Walking into Advent

As we walk into Advent with Celebrate the Gift as our theme for this season, I want to walk through some verses from
Isaiah 11. This chapter invites us to watch for newness outside our constricted, frightened logic.

It begins: Out of the stump of Jesse..., Jesse being David’s father. David’s family and dynasty had run out in failure; no king, no future, no royal possibility, only a stump. But, says the poet, the stump will produce a shoot of new life that was not expected.

The poem requires us to take a deep breath because it is reality-defining. What we usually have is authority with knowledge, but no wisdom; with data, but no understanding. The poet takes a long pause. Since we are already into God’s impossibilities, the big impossibility is lined out:

The wolf shall live with the lamb, the leopard shall lie down with the kid, the calf and the lion and the fatling together, and a bear shall graze, their young shall lie down together; and the lion shall eat straw like the ox (Isaiah 11:6-7).

The old enmities, the old appetites of the food chain, the old assumptions of the survival of the meanest, all of that is subverted. The wild will not stay vicious, because the coming one, marked by righteousness and justice, will overrule raw power in the interest of new possibility. Finally, the young child will toy with the asp and the adder; nobody will get hurt because the poison will be removed from the world. This shoot will override all business as usual. All manner of things will be well.

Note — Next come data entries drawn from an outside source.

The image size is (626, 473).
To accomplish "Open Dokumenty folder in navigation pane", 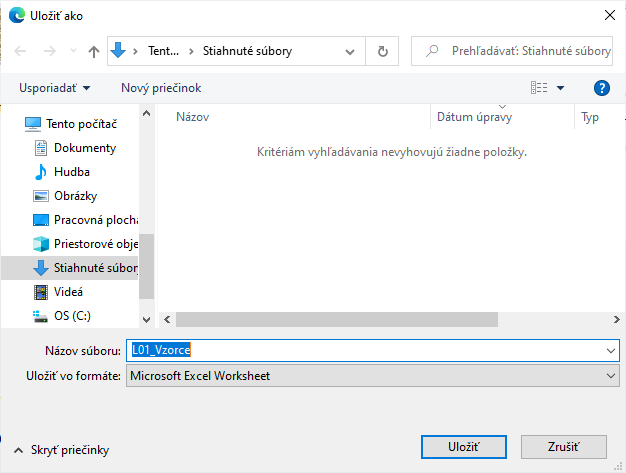I will (x=84, y=148).
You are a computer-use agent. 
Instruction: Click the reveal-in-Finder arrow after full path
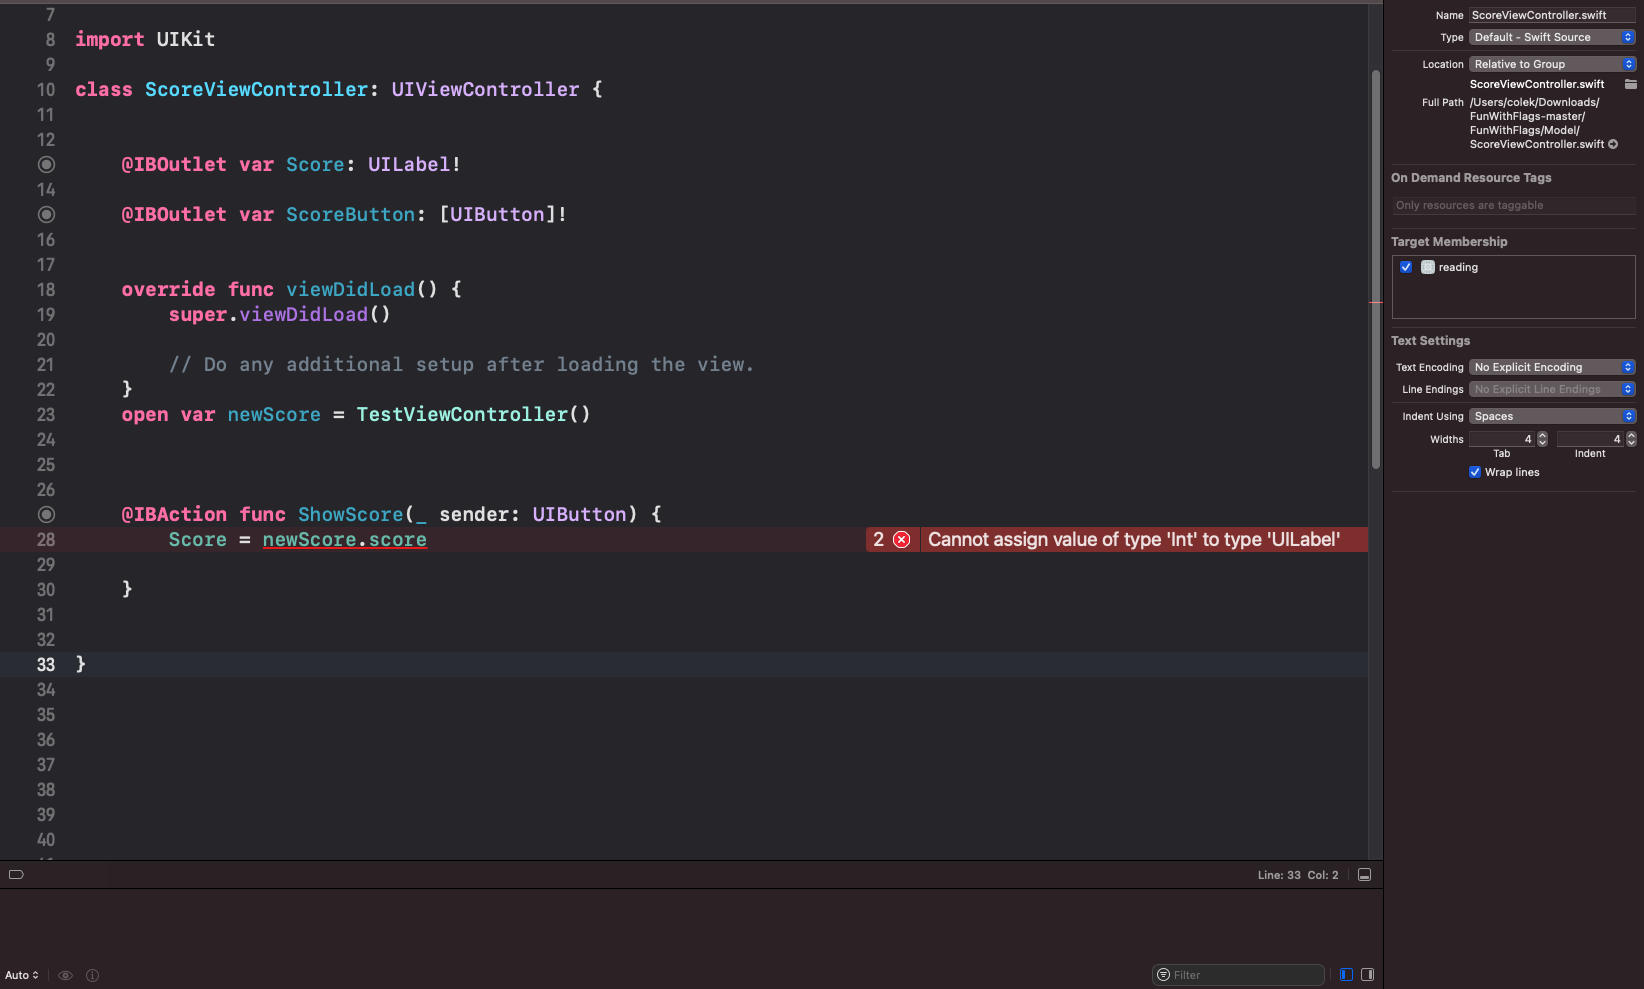pos(1613,145)
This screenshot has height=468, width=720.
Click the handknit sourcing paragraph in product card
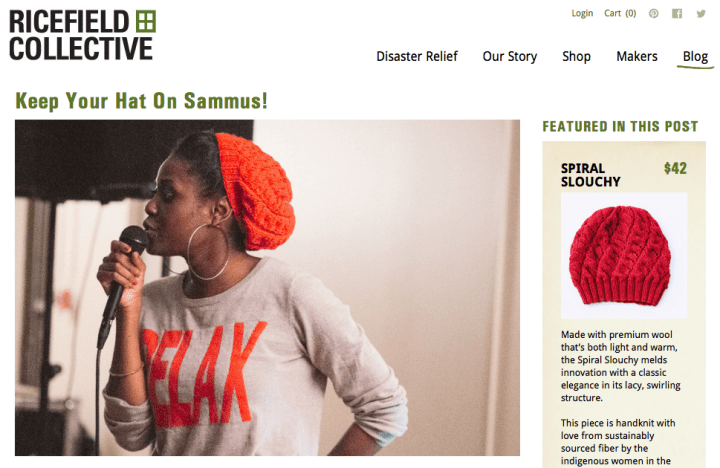pos(618,442)
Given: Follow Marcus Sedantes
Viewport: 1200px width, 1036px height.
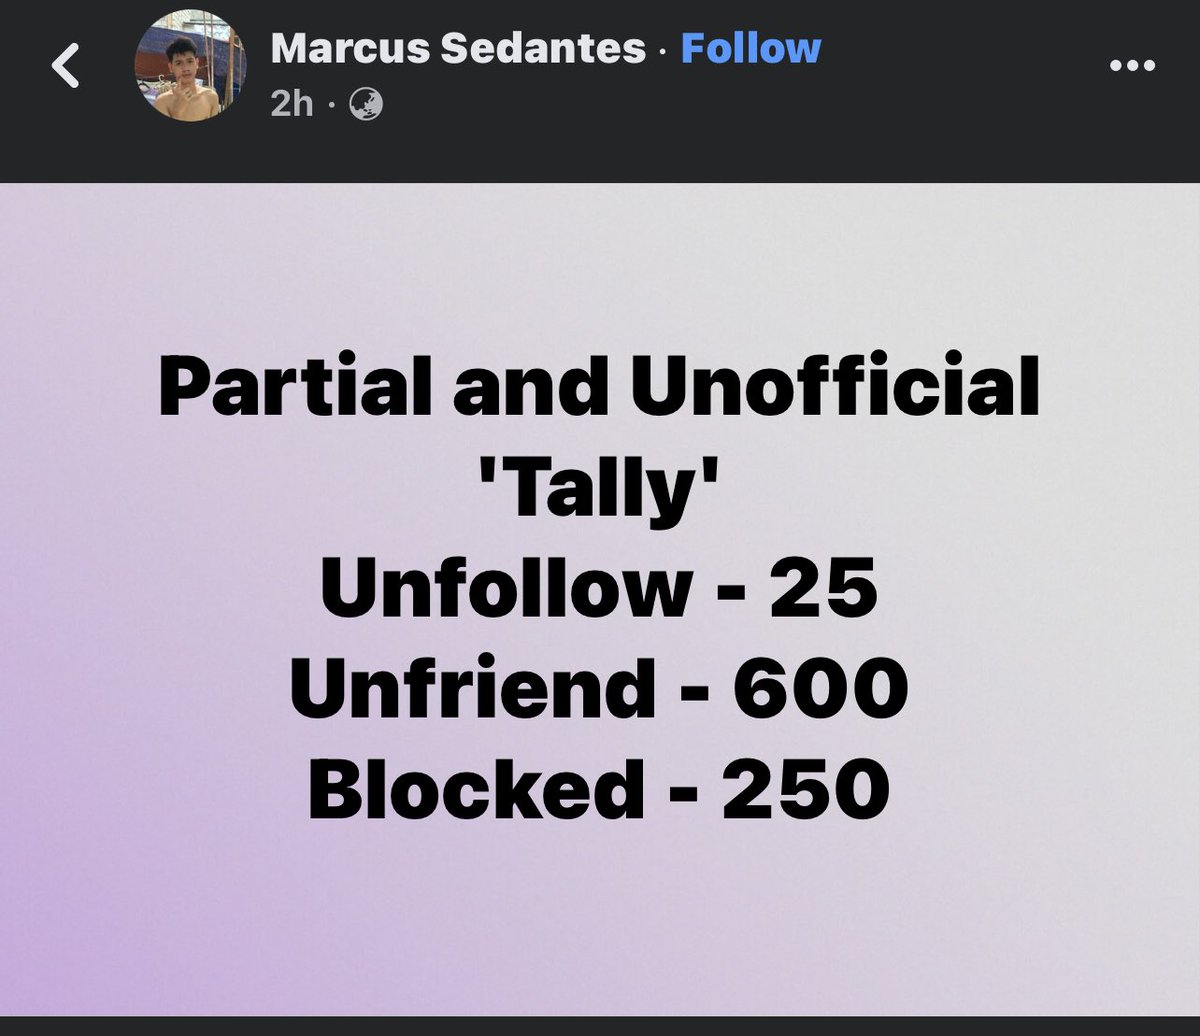Looking at the screenshot, I should 751,48.
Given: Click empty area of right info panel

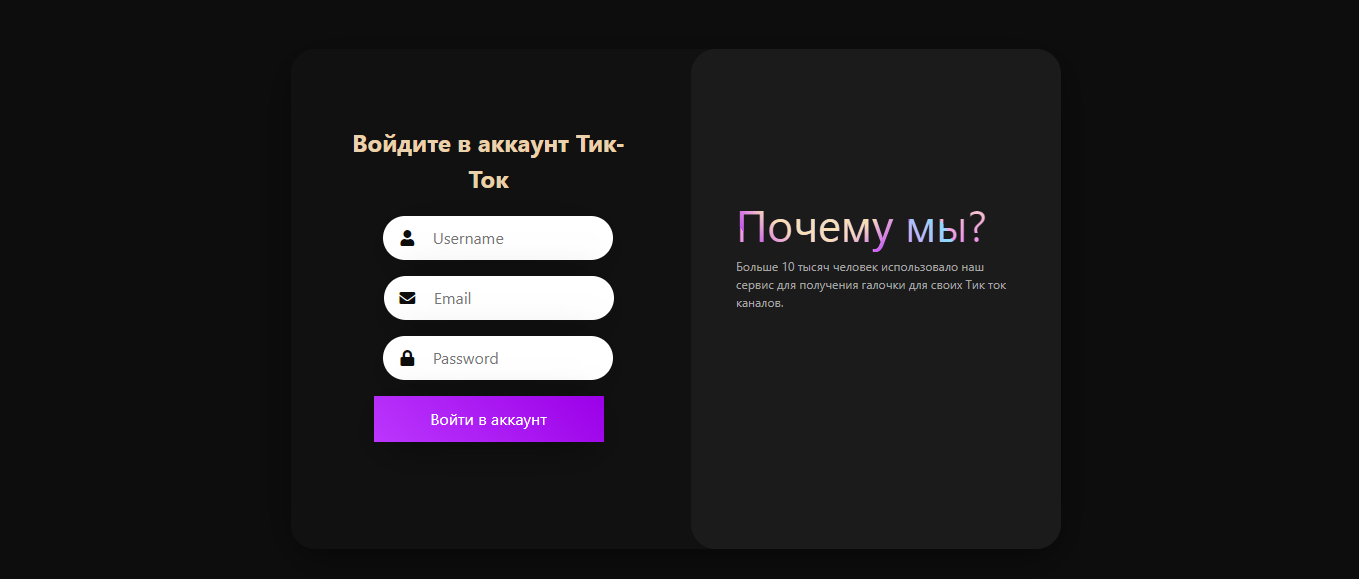Looking at the screenshot, I should [875, 440].
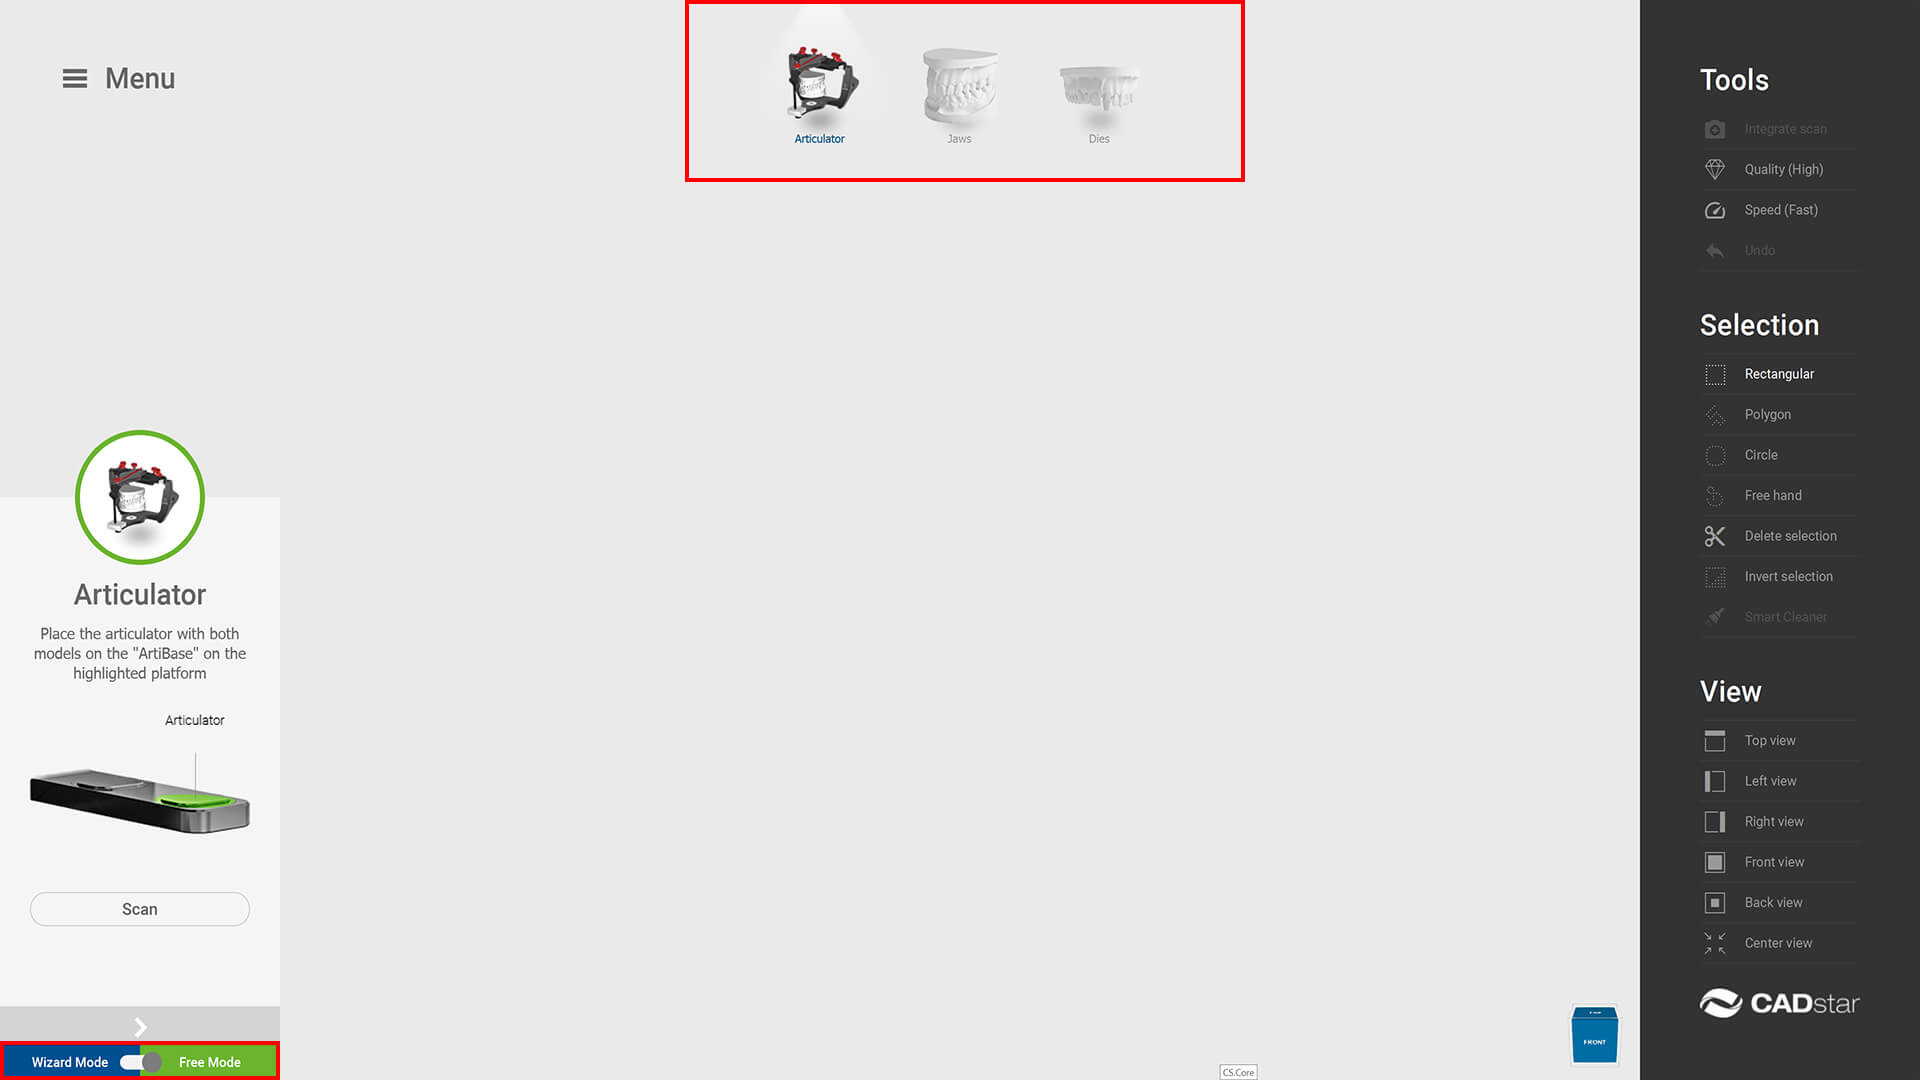Click the Smart Cleaner tool icon

(x=1714, y=616)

This poem concerns the Christmas baby who refuses Rome’s rule of force, opening the world to healing, freedom, forgiveness and joy. So try this in Advent: don’t just enjoy these words, celebrate the gift by doing them. This is the surprising power of Advent. It is not just marveling at the newness God will give. You can
be a carrier of wisdom and not just knowledge, be an agent of understanding, and not just data. Take on the love of the Lord, a sense that there is an "out-beyond us" who finally governs. Watch for the poor and make a difference with them. Watch for the meek and be a voice for the voiceless.

The nursing child will play over the hole of the asp (Isaiah 11:8).

The child and the poem evoke a leap beyond our control. And it ends this way:

They will not hurt or destroy on all my holy mountain; for the earth will be full of the knowledge of the Lord as the waters cover the sea (Isaiah 11:9).

That end of the poem is our beginning, beginning beyond simple logic. Celebrate the Gift - the One who turns our worlds upside down, facing joy together.